=== Stated goal ===
Output the lines below as a two-column CSV with the headers text and answer, one row per line, putting each line's text and its answer each in a single quoted field with line breaks replaced by spaces. Leave the pictures out.

------ Dataset entries ------

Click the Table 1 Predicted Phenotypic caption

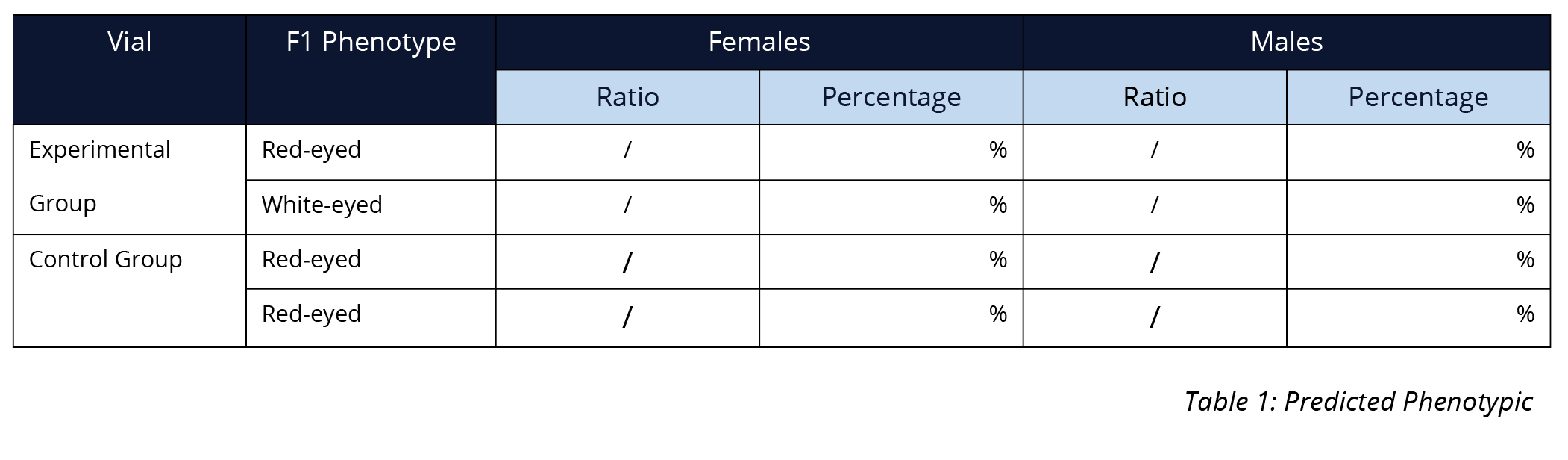tap(1358, 402)
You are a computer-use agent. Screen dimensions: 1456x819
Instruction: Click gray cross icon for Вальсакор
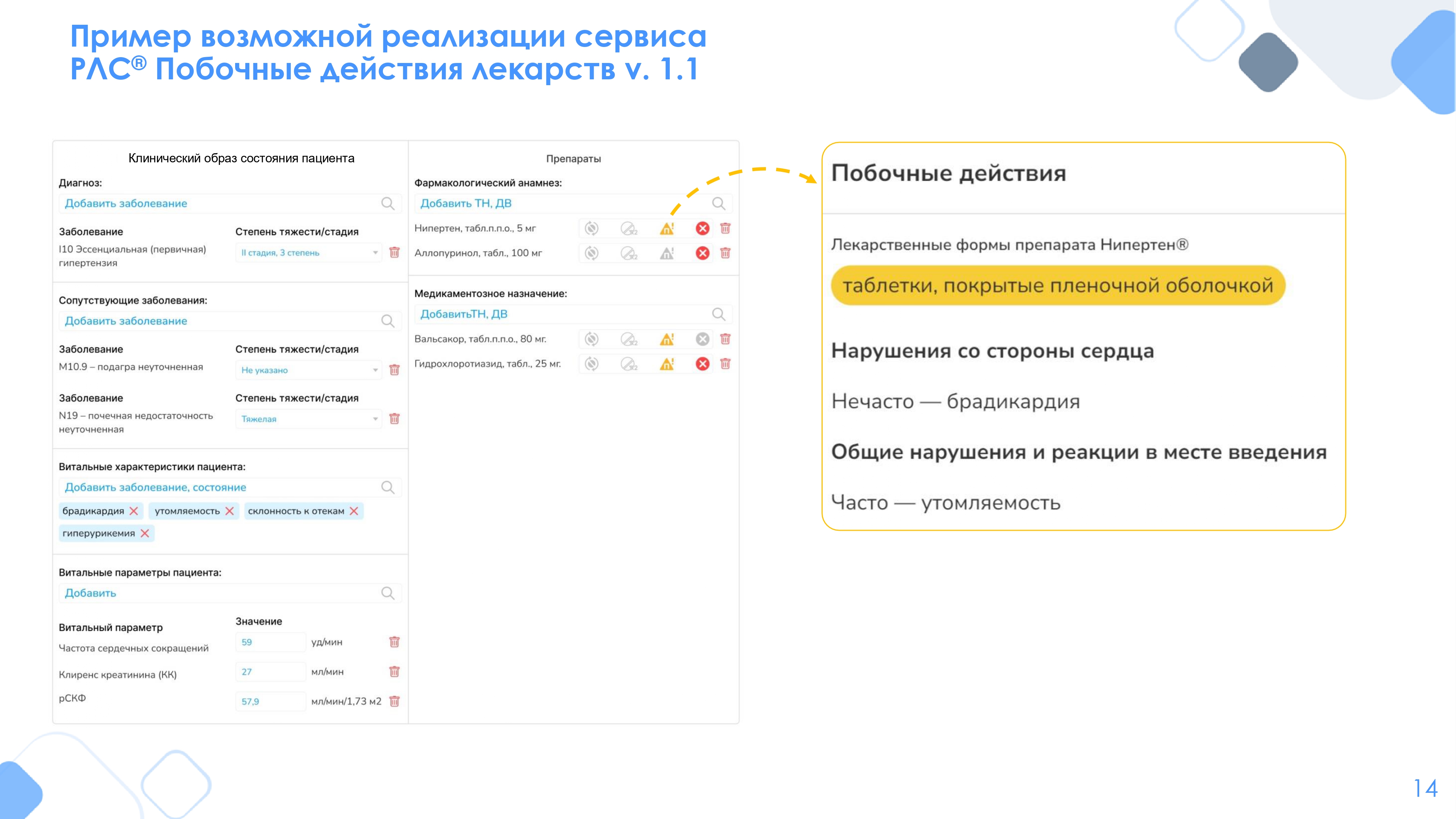[703, 339]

------

=== The result ===
text,answer
"Click the Table 1 Predicted Phenotypic caption","tap(1358, 402)"
"You are a computer-use agent. Screen dimensions: 1456x819 Instruction: Click gray cross icon for Вальсакор","[703, 339]"